───── Page ─────
Does v1(x,t) converge for x=0?

[Jamin2112]

Homework Statement

Currently working on a heat equation problem for an applied math class. I got a solution

v(x,t) = Ʃ_n≥1(2/n∏)sin(n∏x)cos(n∏ct), x ε [0,1], t≥0,​

which seems wrong since, for any fixed x and t, v(x,t)=∞.

Homework Equations

Governing equation is u_tt=c²u_xx, where c is the speed of sound and u(x,t) is the longitudinal pressure distribution along a tube that is open at x=0 and has a rigid surface at x=1. The boundary condition at x=0 is u(0,t)=g(t)=cos(ωt) where ω is the frequency of the emitted sound. On the other hand, the rigid surface at x=1 implies a vanishing pressure at that point, and thus the boundary condition u(1,t)=0. Assume the initial conditions of u_tt=c²u_xx are both zero.

The Attempt at a Solution

I'm supposed to "Use the transformation u(x,t) = v(x,t) + ψ(x)g(t) to homogenize the boundary conditions by enforcing linearity on ψ." Then I'm supposed to "Solve for the homogeneous solution v₁(x,t) of the transformed equation."

I've checked over my work several times and I keep getting

v₁(x,t) = Ʃ_n≥1(2/n∏)sin(n∏x)cos(n∏ct),
​

what has to be wrong.

Thoughts? Concerns?

 

[clamtrox]

I don't think that's a problem at all. You see, the solution you have there is a superposition of all possible solutions, and since you don't have a momentum cutoff in your system, there are infinitely many modes that can live in your system in the ultraviolet (short wavelength) limit. This is quite typical for physical problems, especially in quantum field theory, where most of your time gets spent on trying to talk these infinities down.
───── Material provided ─────
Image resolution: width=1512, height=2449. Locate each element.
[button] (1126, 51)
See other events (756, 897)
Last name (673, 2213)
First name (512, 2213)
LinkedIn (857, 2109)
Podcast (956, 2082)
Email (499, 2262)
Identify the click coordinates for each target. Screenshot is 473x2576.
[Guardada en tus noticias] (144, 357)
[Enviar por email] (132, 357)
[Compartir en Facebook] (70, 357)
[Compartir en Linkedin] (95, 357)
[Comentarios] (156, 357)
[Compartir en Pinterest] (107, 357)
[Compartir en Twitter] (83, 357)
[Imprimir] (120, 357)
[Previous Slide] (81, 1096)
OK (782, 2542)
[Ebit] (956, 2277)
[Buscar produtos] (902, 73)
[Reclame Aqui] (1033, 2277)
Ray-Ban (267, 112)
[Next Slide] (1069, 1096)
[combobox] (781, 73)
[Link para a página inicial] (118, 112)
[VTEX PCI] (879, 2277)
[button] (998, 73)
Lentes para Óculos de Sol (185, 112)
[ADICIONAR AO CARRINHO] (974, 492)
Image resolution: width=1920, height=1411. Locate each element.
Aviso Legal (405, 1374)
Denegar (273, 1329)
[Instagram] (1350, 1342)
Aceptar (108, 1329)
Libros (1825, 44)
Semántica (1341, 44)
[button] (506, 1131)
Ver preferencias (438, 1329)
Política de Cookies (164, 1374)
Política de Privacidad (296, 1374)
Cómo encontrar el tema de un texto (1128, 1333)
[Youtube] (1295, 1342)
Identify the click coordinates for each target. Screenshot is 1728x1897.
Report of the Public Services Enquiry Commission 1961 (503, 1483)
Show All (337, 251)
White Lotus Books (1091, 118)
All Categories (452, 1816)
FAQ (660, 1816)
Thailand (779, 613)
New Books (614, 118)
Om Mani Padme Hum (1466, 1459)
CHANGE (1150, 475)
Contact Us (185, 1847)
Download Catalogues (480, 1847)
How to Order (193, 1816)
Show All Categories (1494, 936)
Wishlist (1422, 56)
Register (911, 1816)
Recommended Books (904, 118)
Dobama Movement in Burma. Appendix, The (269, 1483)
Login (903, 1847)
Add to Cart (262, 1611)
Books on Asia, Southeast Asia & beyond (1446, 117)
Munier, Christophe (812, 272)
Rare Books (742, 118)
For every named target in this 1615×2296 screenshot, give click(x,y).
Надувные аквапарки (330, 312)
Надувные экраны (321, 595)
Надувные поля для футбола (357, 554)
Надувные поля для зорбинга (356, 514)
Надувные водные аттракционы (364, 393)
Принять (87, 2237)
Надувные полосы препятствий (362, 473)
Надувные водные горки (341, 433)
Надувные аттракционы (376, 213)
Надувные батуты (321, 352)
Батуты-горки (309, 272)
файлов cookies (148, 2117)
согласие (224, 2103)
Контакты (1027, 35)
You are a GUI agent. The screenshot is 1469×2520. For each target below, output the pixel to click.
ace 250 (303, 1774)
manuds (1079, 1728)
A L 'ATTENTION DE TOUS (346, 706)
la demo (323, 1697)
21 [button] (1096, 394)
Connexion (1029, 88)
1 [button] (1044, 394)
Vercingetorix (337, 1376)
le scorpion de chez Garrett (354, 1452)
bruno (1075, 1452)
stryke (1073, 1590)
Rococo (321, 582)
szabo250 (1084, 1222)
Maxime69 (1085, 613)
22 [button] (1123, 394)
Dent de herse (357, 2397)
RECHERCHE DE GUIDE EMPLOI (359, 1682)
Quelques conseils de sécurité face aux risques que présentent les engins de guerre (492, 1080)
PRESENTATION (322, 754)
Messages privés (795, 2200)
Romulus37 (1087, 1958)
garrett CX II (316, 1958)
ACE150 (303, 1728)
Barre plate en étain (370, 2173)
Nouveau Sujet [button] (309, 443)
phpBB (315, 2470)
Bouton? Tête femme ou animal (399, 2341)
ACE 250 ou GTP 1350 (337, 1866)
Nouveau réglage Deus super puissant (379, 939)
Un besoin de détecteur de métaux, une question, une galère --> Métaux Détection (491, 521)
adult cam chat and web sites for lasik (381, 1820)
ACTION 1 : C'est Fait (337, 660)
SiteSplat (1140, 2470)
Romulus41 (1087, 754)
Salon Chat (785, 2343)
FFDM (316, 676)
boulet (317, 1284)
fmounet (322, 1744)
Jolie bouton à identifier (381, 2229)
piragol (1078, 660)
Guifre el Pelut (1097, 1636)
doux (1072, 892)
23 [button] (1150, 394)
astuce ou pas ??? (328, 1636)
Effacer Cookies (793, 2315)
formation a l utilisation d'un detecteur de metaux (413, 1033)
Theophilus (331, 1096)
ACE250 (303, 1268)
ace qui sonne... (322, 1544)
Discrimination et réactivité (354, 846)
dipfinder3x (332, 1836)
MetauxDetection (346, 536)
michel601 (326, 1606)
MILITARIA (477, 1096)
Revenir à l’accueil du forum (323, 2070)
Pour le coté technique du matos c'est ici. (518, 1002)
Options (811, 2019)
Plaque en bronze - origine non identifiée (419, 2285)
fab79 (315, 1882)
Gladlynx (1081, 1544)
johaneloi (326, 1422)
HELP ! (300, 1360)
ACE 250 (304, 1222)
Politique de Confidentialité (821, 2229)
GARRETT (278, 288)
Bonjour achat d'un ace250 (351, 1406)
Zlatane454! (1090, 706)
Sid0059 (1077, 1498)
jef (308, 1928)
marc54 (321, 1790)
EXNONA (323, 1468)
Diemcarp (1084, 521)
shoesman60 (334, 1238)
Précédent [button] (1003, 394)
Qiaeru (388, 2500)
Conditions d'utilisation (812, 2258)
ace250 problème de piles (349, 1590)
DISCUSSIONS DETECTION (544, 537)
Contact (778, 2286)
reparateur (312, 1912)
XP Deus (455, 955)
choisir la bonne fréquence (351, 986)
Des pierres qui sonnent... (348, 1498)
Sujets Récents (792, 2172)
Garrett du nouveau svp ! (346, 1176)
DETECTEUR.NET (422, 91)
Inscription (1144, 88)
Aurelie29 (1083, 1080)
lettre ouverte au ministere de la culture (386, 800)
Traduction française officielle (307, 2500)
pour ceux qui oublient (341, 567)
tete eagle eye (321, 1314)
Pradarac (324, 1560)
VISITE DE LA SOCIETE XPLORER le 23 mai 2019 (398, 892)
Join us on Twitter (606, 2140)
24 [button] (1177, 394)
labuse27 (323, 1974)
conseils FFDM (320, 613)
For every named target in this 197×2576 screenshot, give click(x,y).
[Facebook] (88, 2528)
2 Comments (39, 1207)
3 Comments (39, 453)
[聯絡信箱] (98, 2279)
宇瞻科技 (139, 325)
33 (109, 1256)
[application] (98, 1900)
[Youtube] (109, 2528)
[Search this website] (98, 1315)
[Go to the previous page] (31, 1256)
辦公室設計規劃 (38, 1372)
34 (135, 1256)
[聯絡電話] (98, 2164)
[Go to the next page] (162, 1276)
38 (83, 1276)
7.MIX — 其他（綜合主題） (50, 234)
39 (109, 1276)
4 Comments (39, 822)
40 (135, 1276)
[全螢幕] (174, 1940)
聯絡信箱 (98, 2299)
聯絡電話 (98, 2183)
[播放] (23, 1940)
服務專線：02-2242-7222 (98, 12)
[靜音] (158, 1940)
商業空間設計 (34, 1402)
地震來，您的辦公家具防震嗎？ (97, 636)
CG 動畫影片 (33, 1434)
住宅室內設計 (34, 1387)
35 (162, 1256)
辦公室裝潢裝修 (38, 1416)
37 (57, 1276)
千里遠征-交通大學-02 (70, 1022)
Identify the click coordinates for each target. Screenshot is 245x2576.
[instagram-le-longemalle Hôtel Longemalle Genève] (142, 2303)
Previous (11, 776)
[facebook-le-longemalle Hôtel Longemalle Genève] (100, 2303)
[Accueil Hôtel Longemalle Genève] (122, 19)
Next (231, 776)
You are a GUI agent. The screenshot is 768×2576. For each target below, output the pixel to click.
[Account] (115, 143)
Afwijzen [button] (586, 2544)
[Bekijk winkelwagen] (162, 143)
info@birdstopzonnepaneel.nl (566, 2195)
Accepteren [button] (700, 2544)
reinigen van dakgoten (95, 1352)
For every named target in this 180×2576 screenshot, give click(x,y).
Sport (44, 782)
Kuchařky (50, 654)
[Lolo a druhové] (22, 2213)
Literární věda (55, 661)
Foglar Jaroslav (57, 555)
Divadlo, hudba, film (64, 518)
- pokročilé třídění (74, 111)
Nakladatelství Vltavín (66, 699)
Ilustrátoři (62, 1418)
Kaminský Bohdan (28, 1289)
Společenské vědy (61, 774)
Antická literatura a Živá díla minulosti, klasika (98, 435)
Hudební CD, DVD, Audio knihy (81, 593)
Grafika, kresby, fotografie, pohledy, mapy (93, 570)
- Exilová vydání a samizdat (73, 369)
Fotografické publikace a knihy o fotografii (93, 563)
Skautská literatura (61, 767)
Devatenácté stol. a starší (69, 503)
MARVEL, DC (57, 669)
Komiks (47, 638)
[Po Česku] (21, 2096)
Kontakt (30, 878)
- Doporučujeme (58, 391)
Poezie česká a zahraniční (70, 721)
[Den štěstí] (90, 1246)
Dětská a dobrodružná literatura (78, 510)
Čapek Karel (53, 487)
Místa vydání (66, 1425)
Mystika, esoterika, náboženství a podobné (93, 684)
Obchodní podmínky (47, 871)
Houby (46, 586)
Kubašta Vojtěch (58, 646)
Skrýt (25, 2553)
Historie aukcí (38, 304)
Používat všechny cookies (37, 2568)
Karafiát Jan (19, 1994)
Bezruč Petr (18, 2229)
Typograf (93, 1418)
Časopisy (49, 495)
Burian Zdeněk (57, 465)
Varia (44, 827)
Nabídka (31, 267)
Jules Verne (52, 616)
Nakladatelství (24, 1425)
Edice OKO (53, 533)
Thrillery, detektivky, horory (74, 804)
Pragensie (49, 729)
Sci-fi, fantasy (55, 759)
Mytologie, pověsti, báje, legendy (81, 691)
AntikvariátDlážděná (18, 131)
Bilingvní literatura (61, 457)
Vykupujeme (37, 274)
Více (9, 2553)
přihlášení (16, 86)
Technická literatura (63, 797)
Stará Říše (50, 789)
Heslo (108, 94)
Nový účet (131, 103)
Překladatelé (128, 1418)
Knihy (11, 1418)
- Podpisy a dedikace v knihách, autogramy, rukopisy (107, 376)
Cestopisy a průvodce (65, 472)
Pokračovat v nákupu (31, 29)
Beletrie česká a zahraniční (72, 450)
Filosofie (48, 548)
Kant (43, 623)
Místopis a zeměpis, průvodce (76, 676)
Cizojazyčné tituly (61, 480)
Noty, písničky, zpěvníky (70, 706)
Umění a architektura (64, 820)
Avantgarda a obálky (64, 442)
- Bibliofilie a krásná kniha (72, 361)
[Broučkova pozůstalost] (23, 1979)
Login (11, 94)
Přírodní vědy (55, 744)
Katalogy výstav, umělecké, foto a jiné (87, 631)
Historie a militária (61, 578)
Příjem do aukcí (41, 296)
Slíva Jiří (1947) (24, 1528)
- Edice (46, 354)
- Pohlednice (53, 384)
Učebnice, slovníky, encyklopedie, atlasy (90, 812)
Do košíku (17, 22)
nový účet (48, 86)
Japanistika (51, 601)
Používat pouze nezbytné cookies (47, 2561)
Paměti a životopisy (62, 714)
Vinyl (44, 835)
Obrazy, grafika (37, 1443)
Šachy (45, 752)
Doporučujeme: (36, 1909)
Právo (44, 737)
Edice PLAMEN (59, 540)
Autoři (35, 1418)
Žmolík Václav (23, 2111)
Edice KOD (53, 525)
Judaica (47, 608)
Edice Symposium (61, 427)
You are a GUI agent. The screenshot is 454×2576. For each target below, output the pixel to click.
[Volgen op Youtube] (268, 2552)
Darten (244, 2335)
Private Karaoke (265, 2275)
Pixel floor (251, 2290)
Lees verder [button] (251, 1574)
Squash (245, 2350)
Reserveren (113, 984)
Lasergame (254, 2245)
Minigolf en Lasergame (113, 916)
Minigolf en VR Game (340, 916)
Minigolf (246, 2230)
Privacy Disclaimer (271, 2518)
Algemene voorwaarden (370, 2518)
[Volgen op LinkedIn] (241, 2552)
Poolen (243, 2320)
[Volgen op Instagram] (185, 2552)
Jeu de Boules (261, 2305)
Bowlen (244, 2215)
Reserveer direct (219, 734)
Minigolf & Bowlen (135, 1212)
─────
* [Work to do]:
Answer these about the thread on the tube pressure problem:
1. In the governing equation, what does c stand for?
2. What boundary condition follows from the rigid surface at x=1?
3. In the reply, which field is named as one where such infinities are especially common?

* [Exercise response]:
1. The speed of sound.
2. u(1,t)=0, meaning the pressure vanishes at that point.
3. Quantum field theory.